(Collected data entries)
*-*-*

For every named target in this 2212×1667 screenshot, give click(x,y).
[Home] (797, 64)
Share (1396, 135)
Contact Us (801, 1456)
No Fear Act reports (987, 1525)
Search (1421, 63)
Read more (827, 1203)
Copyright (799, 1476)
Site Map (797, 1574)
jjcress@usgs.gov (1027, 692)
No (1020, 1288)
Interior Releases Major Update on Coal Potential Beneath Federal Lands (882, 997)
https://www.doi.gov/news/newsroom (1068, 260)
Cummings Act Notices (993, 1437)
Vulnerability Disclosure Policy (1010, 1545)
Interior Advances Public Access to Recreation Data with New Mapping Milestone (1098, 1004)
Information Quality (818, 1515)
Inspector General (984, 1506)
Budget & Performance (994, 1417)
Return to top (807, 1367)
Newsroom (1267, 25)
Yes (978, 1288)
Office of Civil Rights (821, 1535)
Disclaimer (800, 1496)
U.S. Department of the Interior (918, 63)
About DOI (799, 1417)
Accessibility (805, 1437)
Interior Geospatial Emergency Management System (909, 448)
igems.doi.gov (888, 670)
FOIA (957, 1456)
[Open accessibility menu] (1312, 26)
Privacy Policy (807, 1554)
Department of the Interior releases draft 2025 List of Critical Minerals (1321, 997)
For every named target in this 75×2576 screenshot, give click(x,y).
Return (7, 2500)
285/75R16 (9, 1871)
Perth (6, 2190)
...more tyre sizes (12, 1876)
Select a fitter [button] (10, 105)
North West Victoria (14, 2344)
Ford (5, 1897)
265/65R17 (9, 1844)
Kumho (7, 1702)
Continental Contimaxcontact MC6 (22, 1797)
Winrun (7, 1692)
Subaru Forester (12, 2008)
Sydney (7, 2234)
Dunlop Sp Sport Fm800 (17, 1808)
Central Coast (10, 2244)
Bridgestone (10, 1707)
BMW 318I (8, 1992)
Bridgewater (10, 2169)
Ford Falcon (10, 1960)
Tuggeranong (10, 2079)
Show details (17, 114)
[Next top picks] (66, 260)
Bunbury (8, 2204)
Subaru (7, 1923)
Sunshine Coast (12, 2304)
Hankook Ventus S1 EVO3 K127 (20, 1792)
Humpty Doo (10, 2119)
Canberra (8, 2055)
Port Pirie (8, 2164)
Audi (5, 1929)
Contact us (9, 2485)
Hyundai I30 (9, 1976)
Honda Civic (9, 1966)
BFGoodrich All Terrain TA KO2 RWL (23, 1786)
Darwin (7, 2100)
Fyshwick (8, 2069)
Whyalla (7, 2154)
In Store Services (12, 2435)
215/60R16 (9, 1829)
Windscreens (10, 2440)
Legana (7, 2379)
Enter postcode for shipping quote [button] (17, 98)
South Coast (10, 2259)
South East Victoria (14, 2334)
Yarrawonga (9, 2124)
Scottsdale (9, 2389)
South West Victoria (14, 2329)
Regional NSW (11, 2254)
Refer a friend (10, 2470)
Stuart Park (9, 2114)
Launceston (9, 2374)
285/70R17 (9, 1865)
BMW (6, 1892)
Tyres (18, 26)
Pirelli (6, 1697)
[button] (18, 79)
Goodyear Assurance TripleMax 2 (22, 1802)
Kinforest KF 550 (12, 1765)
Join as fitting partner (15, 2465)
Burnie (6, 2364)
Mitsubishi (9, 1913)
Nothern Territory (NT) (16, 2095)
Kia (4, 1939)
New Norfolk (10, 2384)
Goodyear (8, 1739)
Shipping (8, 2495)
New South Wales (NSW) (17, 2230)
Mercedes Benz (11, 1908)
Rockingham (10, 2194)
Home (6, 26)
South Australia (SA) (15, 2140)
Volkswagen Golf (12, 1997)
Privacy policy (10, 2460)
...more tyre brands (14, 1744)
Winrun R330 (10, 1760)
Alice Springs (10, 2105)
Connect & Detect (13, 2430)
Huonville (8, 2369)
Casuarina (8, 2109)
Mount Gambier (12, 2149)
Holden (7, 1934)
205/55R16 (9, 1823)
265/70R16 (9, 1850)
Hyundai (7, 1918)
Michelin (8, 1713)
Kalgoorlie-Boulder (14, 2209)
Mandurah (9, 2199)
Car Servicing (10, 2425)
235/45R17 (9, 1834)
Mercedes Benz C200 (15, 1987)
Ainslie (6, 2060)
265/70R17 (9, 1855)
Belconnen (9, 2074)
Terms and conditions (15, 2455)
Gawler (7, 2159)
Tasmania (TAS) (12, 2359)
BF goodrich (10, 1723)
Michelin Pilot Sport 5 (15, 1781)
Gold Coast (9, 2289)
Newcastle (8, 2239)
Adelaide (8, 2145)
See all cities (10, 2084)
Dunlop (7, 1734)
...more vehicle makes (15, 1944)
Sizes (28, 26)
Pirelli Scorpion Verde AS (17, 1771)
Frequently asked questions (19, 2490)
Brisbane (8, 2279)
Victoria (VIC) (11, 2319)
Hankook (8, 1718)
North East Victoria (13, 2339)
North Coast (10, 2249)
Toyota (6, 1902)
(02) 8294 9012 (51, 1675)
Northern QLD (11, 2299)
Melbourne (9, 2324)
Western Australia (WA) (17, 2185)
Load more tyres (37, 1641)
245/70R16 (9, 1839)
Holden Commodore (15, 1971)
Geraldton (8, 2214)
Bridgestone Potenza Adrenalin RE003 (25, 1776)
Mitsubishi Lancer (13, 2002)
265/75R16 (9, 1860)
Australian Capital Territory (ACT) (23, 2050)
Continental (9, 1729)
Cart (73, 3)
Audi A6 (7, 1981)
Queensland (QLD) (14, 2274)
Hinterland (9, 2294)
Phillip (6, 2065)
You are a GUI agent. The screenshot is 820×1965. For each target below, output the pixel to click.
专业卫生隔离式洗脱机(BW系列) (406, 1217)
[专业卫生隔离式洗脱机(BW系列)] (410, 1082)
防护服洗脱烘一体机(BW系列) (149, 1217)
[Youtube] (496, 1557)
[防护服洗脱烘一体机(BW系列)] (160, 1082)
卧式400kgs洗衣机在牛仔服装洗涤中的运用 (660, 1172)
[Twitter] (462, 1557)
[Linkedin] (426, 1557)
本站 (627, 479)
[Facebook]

*-*-*

Scan the entries above, and wherever a line holds the string "more", copy it.

Read more (827, 1203)
...more tyre sizes (12, 1876)
...more tyre brands (14, 1744)
...more vehicle makes (15, 1944)
Load more tyres (37, 1641)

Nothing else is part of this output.